Thursday, January 03, 2013

Recent Algorithms Development and Faster Belief Propagation algorithms


In a A gut feeling review of 2012, I pointed out to an acceleration of work around AMP solvers. I was missing other items of similar importance. ADMM has also seen a rise in the past year and a half (especially if you consider Split Bregman to be an ADMM technique). But what was the most insightful this past year was the ascent of the Random Forest algorithm as witnessed in the numerous top places it got in different Kaggle contests (The Two Most Important Algorithms in Predictive Modeling Today). Since those contests are done on very different datasets, it really points to some universality that I like to hear about more often. Another item that, I think, ought to be watched out is the rise of GraphLab but most importantly GraphChi.
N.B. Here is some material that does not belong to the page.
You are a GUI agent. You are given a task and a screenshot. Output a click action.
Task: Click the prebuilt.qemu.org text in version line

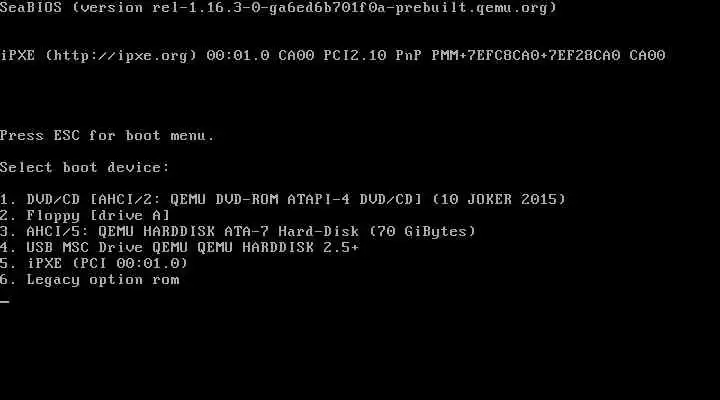[472, 8]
Let us see how in one year those items will have evolved. In the meantime, here are two papers showing ways to further reduced the burden of using AMP solvers:

Iterative Decoding Beyond Belief Propagation by Shiva Kumar Planjery, Shashi Kiran Chilappagari, Bane Vasic, David Declercq, Ludovic Danjean. The abstract reads:
At the heart of modern coding theory lies the fact that low-density parity-check (LDPC) codes can be efficiently decoded by belief propagation (BP). The BP is an inference algorithm which operates on a graphical model of a code, and lends itself to low-complexity and high-speed implementations, making it the algorithm of choice in many applications. It has unprecedentedly good error rate performance, so good that when decoded by the BP, LDPC codes approach theoretical limits of channel capacity. However, this capacity approaching property holds only in the asymptotic limit of code length, while codes of practical lengths suffer abrupt performance degradation in the low noise regime known as the error floor phenomenon. Our study of error floor has led to an interesting and surprising finding that it is possible to design iterative decoders which are much simpler yet better than belief propagation! These decoders do not propagate beliefs but a rather different kind of messages that reflect the local structure of the code graph. This has opened a plethora of exciting theoretical problems and applications. This paper introduces this new paradigm.
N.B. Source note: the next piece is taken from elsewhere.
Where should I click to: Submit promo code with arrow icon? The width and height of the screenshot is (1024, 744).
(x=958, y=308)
The belief propagation (BP) or sum-product algorithm is a widely-used message-passing method for computing marginal distributions in graphical models. At the core of the BP message updates, when applied to a graphical model involving discrete variables with pairwise interactions, lies a matrix-vector product with complexity that is quadratic in the state dimension d, and requires transmission of a (d − 1)- dimensional vector of real numbers (messages) to its neighbors. Since various applications involve very large state dimensions, such computation and communication complexities can be prohibitively complex. In this paper, we propose a low-complexity variant of BP, referred to as stochastic belief propagation (SBP). As suggested by the name, it is an adaptively randomized version of the BP message updates in which each node passes randomly chosen information to each of its neighbors. The SBP message updates reduce the computational complexity (per iteration) from quadratic to linear in d, without assuming any particular structure of the potentials, and also reduce the communication complexity significantly, requiring only log2 d bits transmission per edge. Moreover, we establish a number of theoretical guarantees for the performance of SBP, showing that it converges almost surely to the BP fixed point for any tree structured graph, and for any graph with cycles satisfying a contractivity condition. In addition, for these graphical models, we provide non-asymptotic upper bounds on the convergence rate, showing that the ℓ∞ norm of the error vector decays no slower than O1/√t with the number of iterations t on trees and the normalized mean-squared error decays as O 1/t for general graphs. This analysis, also supported by experimental results, shows that SBP can provably yield reductions in computational and communication complexities for various classes of graphical models.